(Collected data entries)
---*---
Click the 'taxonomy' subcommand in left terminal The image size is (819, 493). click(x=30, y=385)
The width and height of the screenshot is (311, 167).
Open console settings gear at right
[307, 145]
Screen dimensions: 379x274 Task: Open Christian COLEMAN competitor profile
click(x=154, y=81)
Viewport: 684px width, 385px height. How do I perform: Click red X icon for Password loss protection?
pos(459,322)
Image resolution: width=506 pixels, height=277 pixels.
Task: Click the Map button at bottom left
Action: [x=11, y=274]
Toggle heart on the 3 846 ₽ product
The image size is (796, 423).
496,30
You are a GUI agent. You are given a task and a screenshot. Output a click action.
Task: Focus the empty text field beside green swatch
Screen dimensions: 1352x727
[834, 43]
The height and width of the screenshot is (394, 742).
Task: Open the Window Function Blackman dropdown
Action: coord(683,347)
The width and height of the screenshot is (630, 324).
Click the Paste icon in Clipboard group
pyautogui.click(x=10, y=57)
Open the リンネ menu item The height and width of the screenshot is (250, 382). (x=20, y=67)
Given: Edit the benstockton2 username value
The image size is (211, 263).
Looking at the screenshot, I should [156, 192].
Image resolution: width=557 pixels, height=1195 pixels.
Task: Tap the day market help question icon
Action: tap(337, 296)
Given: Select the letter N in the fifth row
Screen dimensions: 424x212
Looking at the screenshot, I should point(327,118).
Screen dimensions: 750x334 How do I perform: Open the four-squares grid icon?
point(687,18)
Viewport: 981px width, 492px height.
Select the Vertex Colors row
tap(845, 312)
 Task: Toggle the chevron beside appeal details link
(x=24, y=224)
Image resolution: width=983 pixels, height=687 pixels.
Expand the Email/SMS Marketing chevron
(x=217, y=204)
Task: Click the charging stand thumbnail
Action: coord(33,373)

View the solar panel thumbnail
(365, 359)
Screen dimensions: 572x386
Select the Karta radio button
---*---
WHAT IS NEEDED:
Each line from the one with "You are a GUI" through the end of the entries above is to be returned word for word. Nothing else belongs in the answer.

REPLY:
You are a GUI agent. You are given a task and a screenshot. Output a click action.
Task: Focus the empty text field beside green swatch
Screen dimensions: 1352x727
[834, 43]
The height and width of the screenshot is (394, 742).
Task: Open the Window Function Blackman dropdown
Action: coord(683,347)
The width and height of the screenshot is (630, 324).
Click the Paste icon in Clipboard group
pyautogui.click(x=10, y=57)
Open the リンネ menu item The height and width of the screenshot is (250, 382). (x=20, y=67)
Given: Edit the benstockton2 username value
The image size is (211, 263).
Looking at the screenshot, I should [156, 192].
Image resolution: width=557 pixels, height=1195 pixels.
Task: Tap the day market help question icon
Action: tap(337, 296)
Given: Select the letter N in the fifth row
Screen dimensions: 424x212
Looking at the screenshot, I should point(327,118).
Screen dimensions: 750x334 How do I perform: Open the four-squares grid icon?
point(687,18)
Viewport: 981px width, 492px height.
Select the Vertex Colors row
tap(845, 312)
 Task: Toggle the chevron beside appeal details link
(x=24, y=224)
Image resolution: width=983 pixels, height=687 pixels.
Expand the Email/SMS Marketing chevron
(x=217, y=204)
Task: Click the charging stand thumbnail
Action: coord(33,373)

View the solar panel thumbnail
(365, 359)
Screen dimensions: 572x386
Select the Karta radio button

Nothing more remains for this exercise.